Many traditional institutes are attracting sufficient numbers of new candidates to sustain themselves in future years. A few are even attracting significant numbers of new members and have instituted waiting lists so that they are not overwhelmed with too many new members at one time. Also, a number of new religious institutes have been founded since 1970 with the express purpose of living religious life as it is understood by the Church. As of late 1996, approximately 80 of these new communities belonged to the Fellowship of Emerging Religious Communities (formerly the Fellowship of New Religious Communities). Although many of these new institutes are very small, and their future is tenuous, they are indicative of an ongoing interest by contemporary men and women in living religious life according to Church teachings.

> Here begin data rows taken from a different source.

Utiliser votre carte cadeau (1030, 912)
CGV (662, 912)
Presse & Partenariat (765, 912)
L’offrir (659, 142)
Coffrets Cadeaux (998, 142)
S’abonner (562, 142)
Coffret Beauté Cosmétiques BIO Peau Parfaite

The apparently viable institutes of women have these elements in common: specific corporate identity, common apostolate, community living, common prayer, religious garb, traditional practice of the vows, outspoken fidelity to the Pope and the Magisterium, and religious governance based on the religious superior model. In other words, they practice the elements of religious life repeatedly set forth in documents such as Vatican II’s Perfectae Caritatis, the apostolic exhortation Evangelica Testificatio, numerous instructions emanating from the Congregation for Religious, various papal discourses, and again in the 1996 apostolic exhortation on consecrated life, Vita Consecrata. As Fr. Albert DiIanni contends, young people are attracted to religious institutes that have retained their identity as religious institutes and have specific spiritual practices.

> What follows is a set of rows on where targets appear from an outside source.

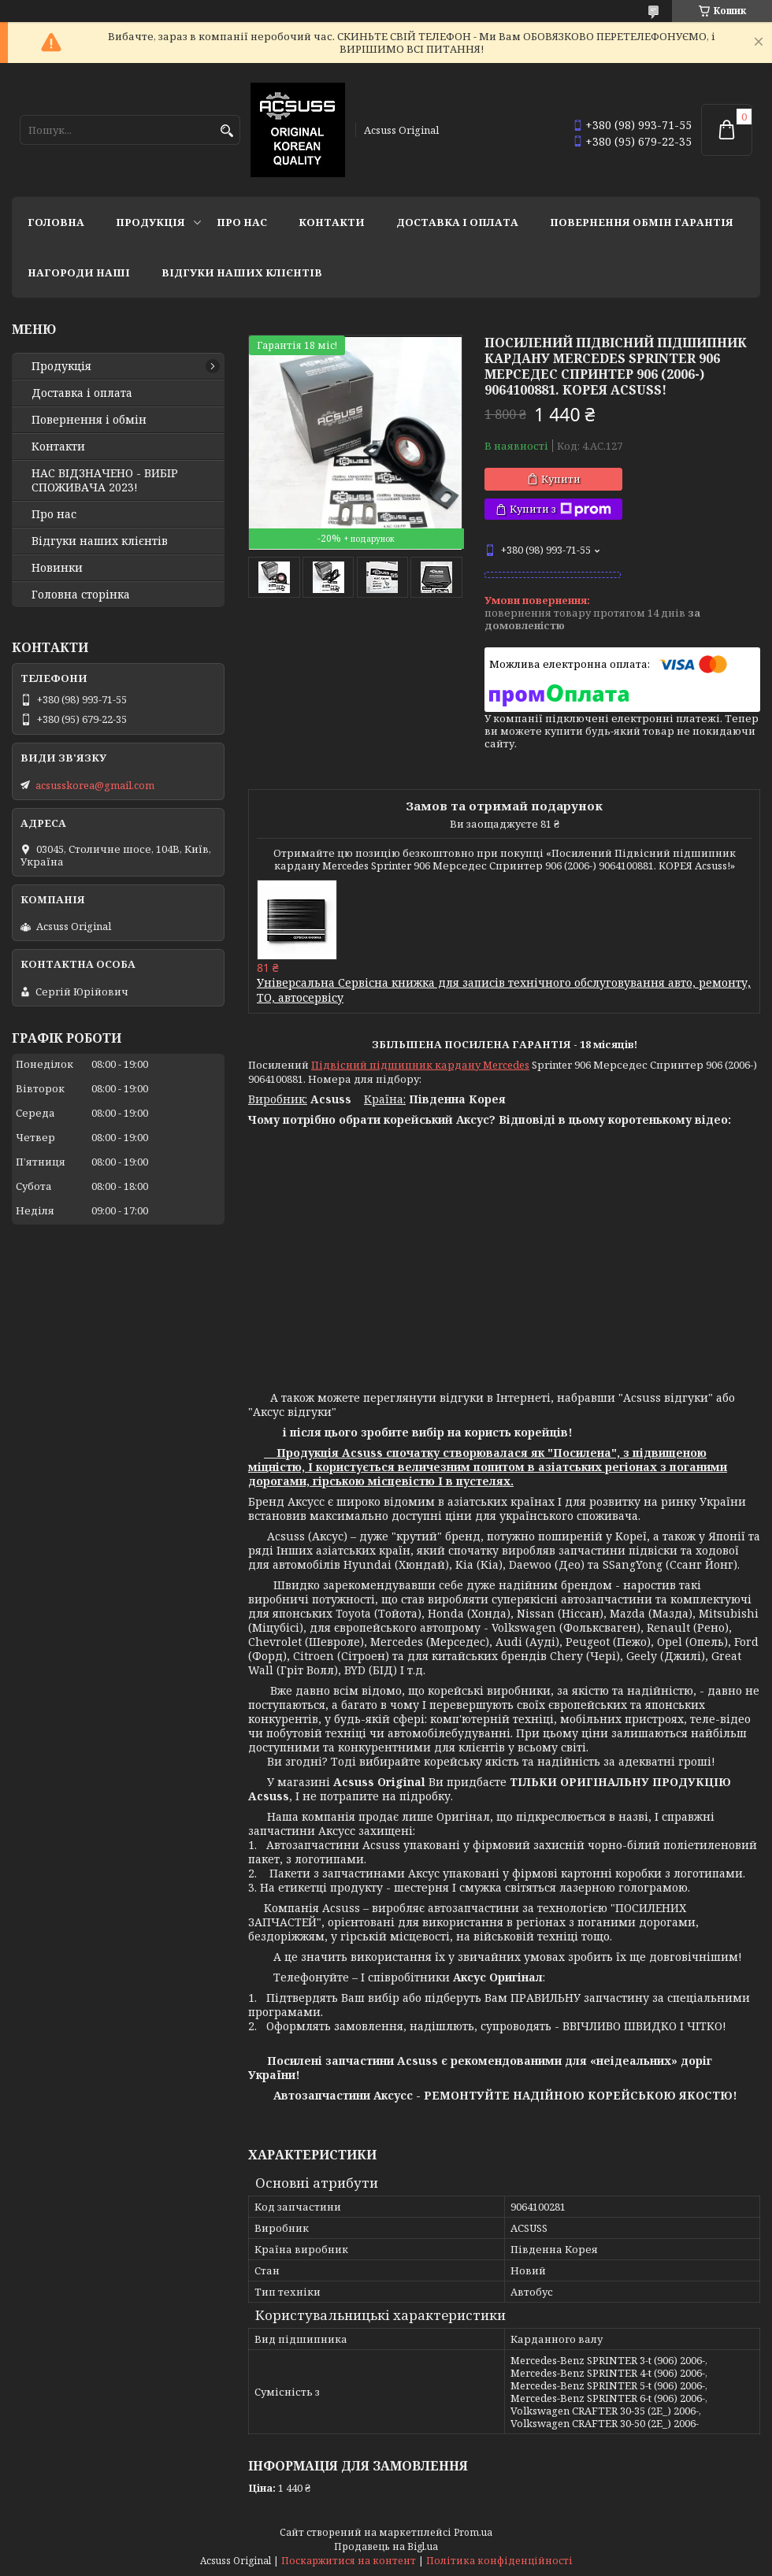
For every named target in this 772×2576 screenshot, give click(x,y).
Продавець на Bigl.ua (386, 2546)
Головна (56, 222)
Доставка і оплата (457, 222)
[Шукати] (226, 131)
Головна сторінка (81, 594)
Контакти (332, 222)
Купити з (560, 509)
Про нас (242, 222)
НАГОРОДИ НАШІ (79, 272)
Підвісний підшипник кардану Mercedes (420, 1065)
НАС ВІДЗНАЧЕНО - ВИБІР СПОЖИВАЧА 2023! (105, 480)
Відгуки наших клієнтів (241, 272)
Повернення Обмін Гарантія (641, 222)
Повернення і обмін (89, 420)
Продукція (150, 222)
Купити (561, 479)
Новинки (57, 568)
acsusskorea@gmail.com (94, 785)
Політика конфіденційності (499, 2560)
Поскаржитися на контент (348, 2560)
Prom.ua (473, 2532)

But DiIanni, a former vicar general of the Marist Fathers, has noted: “Young people are telling us that something has gone wrong with some forms of religious life. They are doing it by staying away in droves. Part of their message, I believe, is that religious groups may have taken the religious heart out of things….” In contrast to the traditional religious institutes that are attracting new vocations, most of the institutes of women Religious that carried experimentation and renewal to extremes neither intended nor authorized by the Second Vatican Council are in decline. Studies have found that these change-oriented institutes lost a greater percentage of their membership than did the traditional institutes, and they have not attracted significant numbers of new members. In many change-oriented institutes, the lifestyle of the sisters has evolved to a point where it is impossible to distinguish sisters from their lay professional counterparts. In some institutes the only connections some sisters have to their community is the umbrella of a tax exemption for their income and occasional community mailings.